Reducing within-subject variation in chewing cycle kinematics - A statistical approach

A. M. Wintergerst, P. H. Buschang, G. S. Throckmorton

Research output: Contribution to journalArticlepeer-review

19 Scopus citations

Abstract

High levels of within-subject variability have limited the use of chewing cycle kinematics in the experimental and clinical context. The purpose of this study was to validate a new strategy for reducing within-subject variability in chewing cycle kinematics, based on the 10 most representative cycles from a chewing sequence. This prospective study included 25 young subjects, with normal class I occlusions. An optoelectronic recording system was used to track chin movements of subjects chewing gum (2.5 g). Computer programs provided estimates for duration and movement as well as the 3D coordinates of the chin point. The total output files were further processed for selection of 10 representative cycles based on standard scores for total duration, excursive ranges in the lateral, vertical and antero-posterior directions. Multilevel modelling procedures were used to test for significant differences. There were no significant differences in cycle duration or excursions between the estimates for all cycles versus the 10 most representative cycles.
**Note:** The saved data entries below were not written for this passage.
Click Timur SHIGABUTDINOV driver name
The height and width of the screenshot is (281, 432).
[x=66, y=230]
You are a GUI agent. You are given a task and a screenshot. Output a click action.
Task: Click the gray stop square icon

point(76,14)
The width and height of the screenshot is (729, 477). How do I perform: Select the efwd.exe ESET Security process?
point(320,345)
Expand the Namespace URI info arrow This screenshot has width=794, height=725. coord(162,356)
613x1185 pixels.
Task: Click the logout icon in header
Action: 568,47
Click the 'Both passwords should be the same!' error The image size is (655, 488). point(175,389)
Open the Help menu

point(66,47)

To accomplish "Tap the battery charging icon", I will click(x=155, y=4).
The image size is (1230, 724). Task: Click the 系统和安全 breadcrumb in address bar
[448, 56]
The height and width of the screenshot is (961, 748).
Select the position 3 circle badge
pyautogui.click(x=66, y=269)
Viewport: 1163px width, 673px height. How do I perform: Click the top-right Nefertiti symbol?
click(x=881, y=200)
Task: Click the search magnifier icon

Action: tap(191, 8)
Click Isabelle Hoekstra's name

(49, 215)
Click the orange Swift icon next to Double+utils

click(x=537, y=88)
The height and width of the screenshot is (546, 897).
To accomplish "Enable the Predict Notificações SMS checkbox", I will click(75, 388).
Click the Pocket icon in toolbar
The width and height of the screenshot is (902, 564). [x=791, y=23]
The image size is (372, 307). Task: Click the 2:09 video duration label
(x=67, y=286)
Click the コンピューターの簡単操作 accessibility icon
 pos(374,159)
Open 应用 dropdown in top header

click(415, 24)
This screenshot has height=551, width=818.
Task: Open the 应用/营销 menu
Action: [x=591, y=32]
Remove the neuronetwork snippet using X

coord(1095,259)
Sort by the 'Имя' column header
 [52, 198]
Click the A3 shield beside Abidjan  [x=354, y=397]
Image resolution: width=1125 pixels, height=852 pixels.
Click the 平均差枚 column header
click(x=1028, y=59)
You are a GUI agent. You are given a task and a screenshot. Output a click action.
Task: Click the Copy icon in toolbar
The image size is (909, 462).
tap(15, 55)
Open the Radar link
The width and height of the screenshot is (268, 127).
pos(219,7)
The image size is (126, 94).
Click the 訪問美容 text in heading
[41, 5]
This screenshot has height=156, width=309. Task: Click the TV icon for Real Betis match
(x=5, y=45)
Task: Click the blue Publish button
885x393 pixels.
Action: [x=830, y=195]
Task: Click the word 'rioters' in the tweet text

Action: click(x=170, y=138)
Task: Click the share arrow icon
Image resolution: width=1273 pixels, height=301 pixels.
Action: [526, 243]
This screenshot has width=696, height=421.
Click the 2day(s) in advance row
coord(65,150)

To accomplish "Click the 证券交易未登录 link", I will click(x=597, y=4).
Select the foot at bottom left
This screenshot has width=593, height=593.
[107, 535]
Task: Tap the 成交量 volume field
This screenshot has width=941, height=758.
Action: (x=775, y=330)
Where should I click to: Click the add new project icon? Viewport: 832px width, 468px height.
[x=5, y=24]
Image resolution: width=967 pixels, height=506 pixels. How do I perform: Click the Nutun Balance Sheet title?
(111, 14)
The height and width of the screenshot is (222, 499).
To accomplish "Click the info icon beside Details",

Cycle shapes were very similar. There were no statistically significant differences in between-subject variances. All within-subject variances were smaller when using data from the 10 most representative cycles. The reduction of variance was approximately 33% for total duration and 75% for total 3D excursion. The results validate the pre-processing strategy that selects the 10 most representative cycles from a sequence without altering cycle duration, excursions or shape or affecting between-subject variation but reducing within-subject variation substantially.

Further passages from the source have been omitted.